Your task: All the entries that follow must be written out again exactly.

Collected data
========================================================================

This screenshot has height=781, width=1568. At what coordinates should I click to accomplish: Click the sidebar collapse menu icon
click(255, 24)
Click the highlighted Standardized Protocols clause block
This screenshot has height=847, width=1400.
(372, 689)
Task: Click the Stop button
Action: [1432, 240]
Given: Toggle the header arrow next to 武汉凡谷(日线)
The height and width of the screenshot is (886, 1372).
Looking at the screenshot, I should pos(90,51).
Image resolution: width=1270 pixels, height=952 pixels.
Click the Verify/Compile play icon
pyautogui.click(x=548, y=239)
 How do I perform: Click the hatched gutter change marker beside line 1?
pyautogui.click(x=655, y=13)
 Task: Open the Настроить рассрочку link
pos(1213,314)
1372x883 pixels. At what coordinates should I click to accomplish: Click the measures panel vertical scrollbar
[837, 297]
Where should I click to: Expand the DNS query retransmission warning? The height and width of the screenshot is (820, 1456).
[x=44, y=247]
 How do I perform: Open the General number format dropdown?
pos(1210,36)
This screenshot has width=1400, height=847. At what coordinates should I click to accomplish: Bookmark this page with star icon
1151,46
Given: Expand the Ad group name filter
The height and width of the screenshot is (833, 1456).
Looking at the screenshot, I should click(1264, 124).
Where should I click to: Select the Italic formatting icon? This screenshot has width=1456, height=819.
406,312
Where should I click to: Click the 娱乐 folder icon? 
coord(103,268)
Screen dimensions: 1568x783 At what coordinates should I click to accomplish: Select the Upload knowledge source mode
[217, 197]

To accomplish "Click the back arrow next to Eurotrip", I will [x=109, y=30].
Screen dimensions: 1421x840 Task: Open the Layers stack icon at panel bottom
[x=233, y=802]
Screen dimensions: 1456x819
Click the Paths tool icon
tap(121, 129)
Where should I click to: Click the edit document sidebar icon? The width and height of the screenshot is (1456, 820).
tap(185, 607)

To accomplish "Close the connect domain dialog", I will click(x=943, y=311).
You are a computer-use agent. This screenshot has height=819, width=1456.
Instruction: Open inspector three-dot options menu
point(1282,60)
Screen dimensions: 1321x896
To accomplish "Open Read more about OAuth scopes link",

========================================================================

Response:
This screenshot has height=781, width=1568. At what coordinates should I click to accomplish: Click the sidebar collapse menu icon
click(255, 24)
Click the highlighted Standardized Protocols clause block
This screenshot has height=847, width=1400.
(372, 689)
Task: Click the Stop button
Action: [1432, 240]
Given: Toggle the header arrow next to 武汉凡谷(日线)
The height and width of the screenshot is (886, 1372).
Looking at the screenshot, I should pos(90,51).
Image resolution: width=1270 pixels, height=952 pixels.
Click the Verify/Compile play icon
pyautogui.click(x=548, y=239)
 How do I perform: Click the hatched gutter change marker beside line 1?
pyautogui.click(x=655, y=13)
 Task: Open the Настроить рассрочку link
pos(1213,314)
1372x883 pixels. At what coordinates should I click to accomplish: Click the measures panel vertical scrollbar
[837, 297]
Where should I click to: Expand the DNS query retransmission warning? The height and width of the screenshot is (820, 1456).
[x=44, y=247]
 How do I perform: Open the General number format dropdown?
pos(1210,36)
This screenshot has width=1400, height=847. At what coordinates should I click to accomplish: Bookmark this page with star icon
1151,46
Given: Expand the Ad group name filter
The height and width of the screenshot is (833, 1456).
Looking at the screenshot, I should click(1264, 124).
Where should I click to: Select the Italic formatting icon? This screenshot has width=1456, height=819.
406,312
Where should I click to: Click the 娱乐 folder icon? 
coord(103,268)
Screen dimensions: 1568x783 At what coordinates should I click to accomplish: Select the Upload knowledge source mode
[217, 197]

To accomplish "Click the back arrow next to Eurotrip", I will [x=109, y=30].
Screen dimensions: 1421x840 Task: Open the Layers stack icon at panel bottom
[x=233, y=802]
Screen dimensions: 1456x819
Click the Paths tool icon
tap(121, 129)
Where should I click to: Click the edit document sidebar icon? The width and height of the screenshot is (1456, 820).
tap(185, 607)

To accomplish "Close the connect domain dialog", I will click(x=943, y=311).
You are a computer-use agent. This screenshot has height=819, width=1456.
Instruction: Open inspector three-dot options menu
point(1282,60)
Screen dimensions: 1321x896
To accomplish "Open Read more about OAuth scopes link",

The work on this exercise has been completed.